→ Listed records:
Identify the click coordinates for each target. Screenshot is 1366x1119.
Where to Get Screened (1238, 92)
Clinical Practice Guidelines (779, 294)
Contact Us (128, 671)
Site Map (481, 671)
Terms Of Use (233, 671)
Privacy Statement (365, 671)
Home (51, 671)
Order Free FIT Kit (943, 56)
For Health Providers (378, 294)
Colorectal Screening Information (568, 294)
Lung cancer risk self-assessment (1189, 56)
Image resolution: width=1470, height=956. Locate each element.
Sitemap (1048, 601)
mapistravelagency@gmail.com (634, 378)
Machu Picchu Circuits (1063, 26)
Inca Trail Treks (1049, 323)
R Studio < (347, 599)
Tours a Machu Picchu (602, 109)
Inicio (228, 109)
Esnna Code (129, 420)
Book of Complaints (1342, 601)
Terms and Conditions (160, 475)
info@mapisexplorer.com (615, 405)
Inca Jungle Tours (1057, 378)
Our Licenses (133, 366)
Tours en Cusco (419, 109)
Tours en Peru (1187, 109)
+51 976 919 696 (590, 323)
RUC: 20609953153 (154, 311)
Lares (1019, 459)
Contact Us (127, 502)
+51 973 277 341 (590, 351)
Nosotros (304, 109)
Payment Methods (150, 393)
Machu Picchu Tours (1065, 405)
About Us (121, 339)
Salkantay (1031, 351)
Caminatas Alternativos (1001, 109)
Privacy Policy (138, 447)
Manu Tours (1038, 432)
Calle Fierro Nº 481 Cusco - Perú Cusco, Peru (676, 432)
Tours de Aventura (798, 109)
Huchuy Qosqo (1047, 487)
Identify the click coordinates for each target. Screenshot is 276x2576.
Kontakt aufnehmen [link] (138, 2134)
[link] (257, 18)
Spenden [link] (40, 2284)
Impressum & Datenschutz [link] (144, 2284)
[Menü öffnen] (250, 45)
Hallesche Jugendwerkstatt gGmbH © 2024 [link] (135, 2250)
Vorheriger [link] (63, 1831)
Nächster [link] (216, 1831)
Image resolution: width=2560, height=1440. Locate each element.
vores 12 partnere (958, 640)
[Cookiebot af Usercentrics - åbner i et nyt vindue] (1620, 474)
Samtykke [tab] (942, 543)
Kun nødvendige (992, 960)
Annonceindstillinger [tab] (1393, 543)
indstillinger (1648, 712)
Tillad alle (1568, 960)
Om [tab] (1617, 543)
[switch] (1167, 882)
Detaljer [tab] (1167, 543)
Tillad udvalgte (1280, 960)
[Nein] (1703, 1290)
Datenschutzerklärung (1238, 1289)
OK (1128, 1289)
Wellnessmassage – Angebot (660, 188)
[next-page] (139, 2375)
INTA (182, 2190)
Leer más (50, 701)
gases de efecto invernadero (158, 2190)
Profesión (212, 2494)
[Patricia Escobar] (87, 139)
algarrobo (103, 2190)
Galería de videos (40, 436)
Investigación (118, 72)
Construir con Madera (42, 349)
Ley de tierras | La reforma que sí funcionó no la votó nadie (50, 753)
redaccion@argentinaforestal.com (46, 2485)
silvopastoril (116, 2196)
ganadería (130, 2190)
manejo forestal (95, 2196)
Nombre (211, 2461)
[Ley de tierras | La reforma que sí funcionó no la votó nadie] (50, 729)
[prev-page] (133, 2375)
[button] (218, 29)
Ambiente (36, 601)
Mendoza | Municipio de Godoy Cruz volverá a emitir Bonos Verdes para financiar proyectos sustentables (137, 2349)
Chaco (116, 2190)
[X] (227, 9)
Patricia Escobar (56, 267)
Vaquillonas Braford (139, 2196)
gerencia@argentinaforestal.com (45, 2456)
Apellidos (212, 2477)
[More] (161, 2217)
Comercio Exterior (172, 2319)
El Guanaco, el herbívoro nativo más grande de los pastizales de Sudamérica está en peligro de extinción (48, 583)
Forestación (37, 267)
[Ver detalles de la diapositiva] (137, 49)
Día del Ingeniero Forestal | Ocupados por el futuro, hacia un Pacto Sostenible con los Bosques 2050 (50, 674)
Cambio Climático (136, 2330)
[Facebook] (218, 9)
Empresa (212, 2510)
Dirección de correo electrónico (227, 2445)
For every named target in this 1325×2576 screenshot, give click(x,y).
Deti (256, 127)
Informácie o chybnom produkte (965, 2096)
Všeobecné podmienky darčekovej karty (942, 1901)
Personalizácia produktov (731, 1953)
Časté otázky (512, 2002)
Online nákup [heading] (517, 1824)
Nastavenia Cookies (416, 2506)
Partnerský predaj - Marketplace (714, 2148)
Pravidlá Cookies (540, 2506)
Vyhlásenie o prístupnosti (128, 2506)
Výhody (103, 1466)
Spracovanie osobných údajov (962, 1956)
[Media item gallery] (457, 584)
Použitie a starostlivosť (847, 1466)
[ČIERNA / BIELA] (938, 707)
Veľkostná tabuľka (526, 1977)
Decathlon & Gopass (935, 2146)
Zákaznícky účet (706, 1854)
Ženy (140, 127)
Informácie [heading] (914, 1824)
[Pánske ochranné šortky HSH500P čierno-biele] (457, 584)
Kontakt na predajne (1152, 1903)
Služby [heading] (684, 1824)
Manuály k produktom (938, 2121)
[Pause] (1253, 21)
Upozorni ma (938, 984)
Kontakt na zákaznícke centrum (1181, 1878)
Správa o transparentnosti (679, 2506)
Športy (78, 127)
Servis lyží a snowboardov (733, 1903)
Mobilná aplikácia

→ Aim of the exercise:
Please return only the lines above, starting at the line that has "Privacy Policy (138, 447)" and ending at the line that has "Ambiente (36, 601)", keeping both and leaving each one unchanged.

→ Response to this exercise:
Privacy Policy (138, 447)
Manu Tours (1038, 432)
Calle Fierro Nº 481 Cusco - Perú Cusco, Peru (676, 432)
Tours de Aventura (798, 109)
Huchuy Qosqo (1047, 487)
Identify the click coordinates for each target. Screenshot is 276x2576.
Kontakt aufnehmen [link] (138, 2134)
[link] (257, 18)
Spenden [link] (40, 2284)
Impressum & Datenschutz [link] (144, 2284)
[Menü öffnen] (250, 45)
Hallesche Jugendwerkstatt gGmbH © 2024 [link] (135, 2250)
Vorheriger [link] (63, 1831)
Nächster [link] (216, 1831)
Image resolution: width=2560, height=1440. Locate each element.
vores 12 partnere (958, 640)
[Cookiebot af Usercentrics - åbner i et nyt vindue] (1620, 474)
Samtykke [tab] (942, 543)
Kun nødvendige (992, 960)
Annonceindstillinger [tab] (1393, 543)
indstillinger (1648, 712)
Tillad alle (1568, 960)
Om [tab] (1617, 543)
[switch] (1167, 882)
Detaljer [tab] (1167, 543)
Tillad udvalgte (1280, 960)
[Nein] (1703, 1290)
Datenschutzerklärung (1238, 1289)
OK (1128, 1289)
Wellnessmassage – Angebot (660, 188)
[next-page] (139, 2375)
INTA (182, 2190)
Leer más (50, 701)
gases de efecto invernadero (158, 2190)
Profesión (212, 2494)
[Patricia Escobar] (87, 139)
algarrobo (103, 2190)
Galería de videos (40, 436)
Investigación (118, 72)
Construir con Madera (42, 349)
Ley de tierras | La reforma que sí funcionó no la votó nadie (50, 753)
redaccion@argentinaforestal.com (46, 2485)
silvopastoril (116, 2196)
ganadería (130, 2190)
manejo forestal (95, 2196)
Nombre (211, 2461)
[Ley de tierras | La reforma que sí funcionó no la votó nadie] (50, 729)
[prev-page] (133, 2375)
[button] (218, 29)
Ambiente (36, 601)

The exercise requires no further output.